Mouse in House and in Richmond Homes

If you've been hearing strange noises at night, such as squeeking, scurrying and scratching, you may have a mouse in your house, mouse in walls, mouse in attic, or mouse in kitchen. Mice may be tiny, but they can pack a punch when it comes to destructiveness. Damaged insulation, chewed wires and odors are a few problems related to mouse infestations. Critter Control of Richmond has trained professionals that can safely and humanely remove mice in house, mice in walls, mice in kitchen, mice in attcs and other rodents from your home. We thoroughly inspect your home to detrmine points of entry and can seal holes and repair damage. Call our office today!

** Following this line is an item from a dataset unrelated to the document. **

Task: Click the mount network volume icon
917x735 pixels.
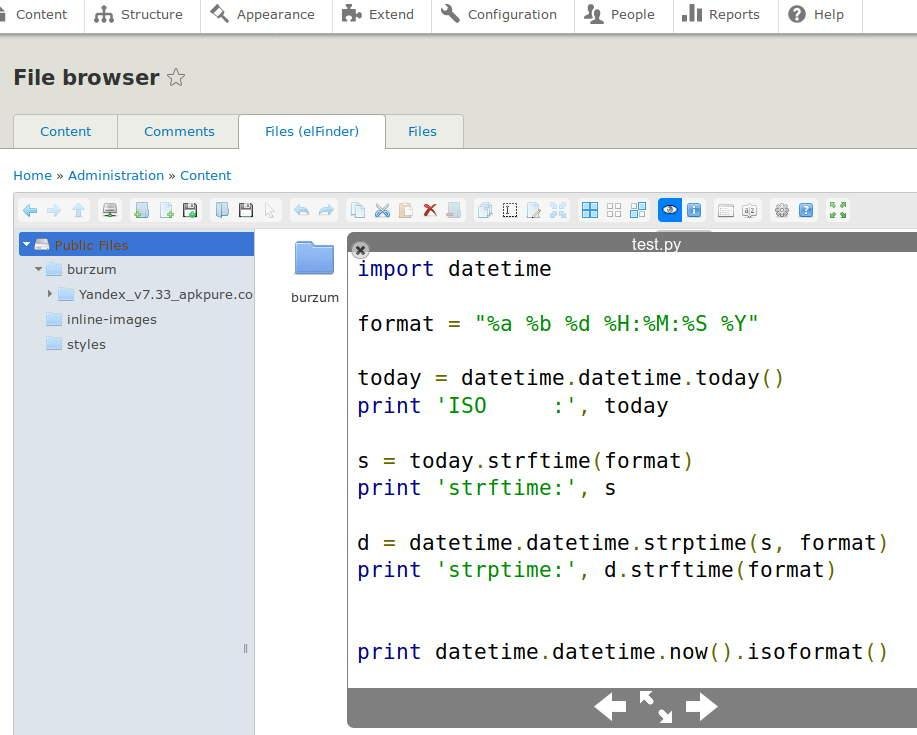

There are two different types of mice which enter buildings in our area.  The first are white-footed mice, which many people refer to as “field mice.”  These mice are native to Virginia and are common in our fields and woods.  Relatively speaking, they are large mice, with adult body lengths of 4-4 ½ inches (tail not included). The second type is the house mouse.  These mice are native to Central Asia. They spread to Europe, and from there settlers brought them to North America.  Over time the house mouse has adapted to live with people.  In fact, they are never found very far from human activity.  The house mouse is about one inch smaller than the white-footed mouse.  Both types may live in the same building.

Biology and Habits

Mice commonly enter buildings near ground level through preexisting holes.  Common places for entry are where pipes or wires pass through a foundation wall, through vents with damaged screens, attached garages or sheds, and loose or damaged crawl space access doors.  Once entry is gained, mice can move throughout the building, including vertically by climbing up the insides of walls and may end up nesting in crawl spaces, attics, floor voids, or inside walls.  Mice can reproduce very rapidly.  House mice will have five to ten litters per year, with four to six young per litter.  White-footed mice generally have three to five litters per year.  To make matters worse, a mouse is ready to breed at only two months of age.  Mice generally eat grains and seeds, but will eat just about any type of food.  Mice are nibblers, taking small samples of food, then moving on.  House mice eat food as they find it.  White-footed mice will hide some food in nests and other secure places.  In some cases mice will use the building as a place to live, but go outside to forage for food, so just because mice are not getting into food in the house does not mean they are not in the building.  This behavior is especially common with white-footed mice.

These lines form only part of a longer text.